// the find
reata/sqllineage
SQL Lineage Analysis Tool powered by Python
SQLLineage parses SQL statements and extracts table-level and column-level data lineage, storing it as a directed graph you can query or visualize. It supports multiple SQL dialects via sqlfluff and sqlparse backends, and can connect to a real database via SQLAlchemy to resolve wildcards and unqualified column references. Aimed at data engineers who need to audit pipelines or build data catalogs without wiring up a full governance platform.
Column-level lineage that actually traces through CTEs, subqueries, and JOINs — not just table-to-table edges. Dialect awareness via sqlfluff means Hive, SparkSQL, TSQL quirks are handled rather than silently misparsed. The metadata integration (SQLAlchemy + any supported DB) to resolve `SELECT *` into actual columns is the right call — without it, wildcard expansion is just guessing. Test suite is extensive and organized by SQL construct type, which is exactly how you'd want to catch parser regressions.

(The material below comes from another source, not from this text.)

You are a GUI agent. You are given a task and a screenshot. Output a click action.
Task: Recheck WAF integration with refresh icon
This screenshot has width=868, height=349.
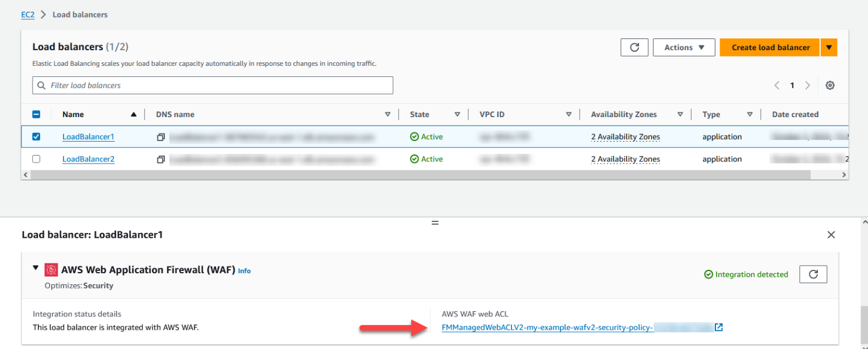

Column lineage breaks down without metadata — wildcards stay unresolved and unqualified columns get no source table, which is the common case in real warehouse SQL. The dual-parser architecture (sqlparse + sqlfluff) means you're maintaining two code paths for every SQL construct; sqlparse is known to be fragile on complex queries, and the README quietly steers you toward sqlfluff without deprecating the old path. No incremental or streaming mode — you feed it a SQL string or file each time, so integrating it into a CI pipeline that processes thousands of migration files requires you to build the orchestration yourself. The visualization is a local Flask server that opens a browser tab, which is fine for demos but useless for embedding lineage graphs into any existing tool.